Many machine learning models are susceptible to adversarial attacks, with decision-based black-box attacks representing the most critical threat in real-world applications. These attacks are extremely stealthy, generating adversarial examples using hard labels obtained from the target machine learning model. This is typically realized by optimizing perturbation directions, guided by decision boundaries identified through query-intensive exact search, significantly limiting the attack success rate. This paper introduces a novel approach using the Approximation Decision Boundary (ADB) to efficiently and accurately compare perturbation directions without precisely determining decision boundaries. The effectiveness of our ADB approach (ADBA) hinges on promptly identifying suitable ADB, ensuring reliable differentiation of all perturbation directions. For this purpose, we analyze the probability distribution of decision boundaries, confirming that using the distribution's median value as ADB can effectively distinguish different perturbation directions, giving rise to the development of the ADBA-md algorithm. ADBA-md only requires four queries on average to differentiate any pair of perturbation directions, which is highly query-efficient. Extensive experiments on six well-known image classifiers clearly demonstrate the superiority of ADBA and ADBA-md over multiple state-of-the-art black-box attacks.

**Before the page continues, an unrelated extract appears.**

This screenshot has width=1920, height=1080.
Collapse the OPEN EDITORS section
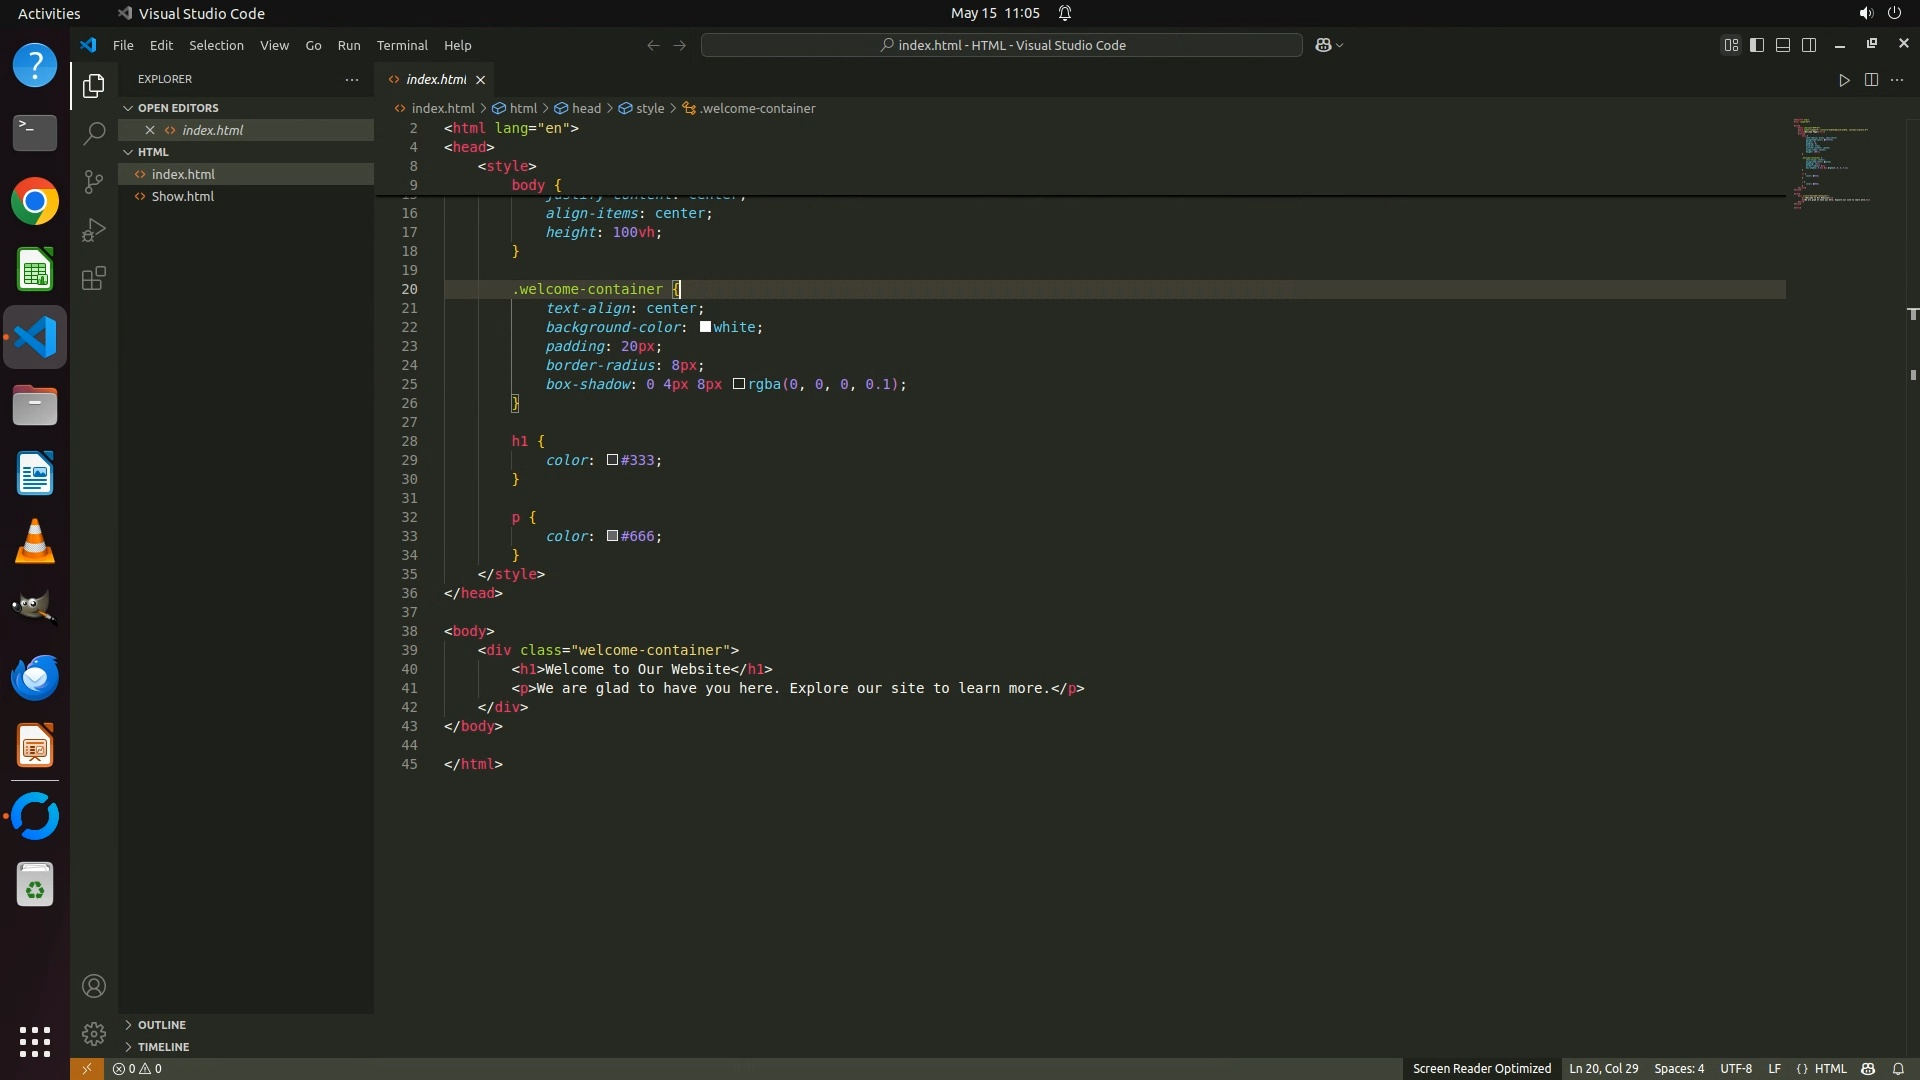(177, 108)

翻译：许多机器学习模型易受对抗攻击，其中基于决策的黑盒攻击是实际应用中最严重的威胁。这类攻击极具隐蔽性，仅利用从目标机器学习模型获取的硬标签生成对抗样本。现有方法通常通过优化扰动方向实现攻击，其优化过程依赖于通过查询密集的精确搜索所确定的决策边界，这严重限制了攻击成功率。本文提出一种利用近似决策边界（ADB）的新方法，无需精确确定决策边界即可高效、准确地比较不同扰动方向。我们提出的ADB方法（ADBA）的有效性关键在于快速识别合适的ADB，以确保可靠区分所有扰动方向。为此，我们分析了决策边界的概率分布，证实使用该分布的中值作为ADB可有效区分不同扰动方向，由此开发了ADBA-md算法。ADBA-md平均仅需四次查询即可区分任意扰动方向对，具有极高的查询效率。在六个知名图像分类器上的大量实验表明，ADBA与ADBA-md算法明显优于多种先进的黑盒攻击方法。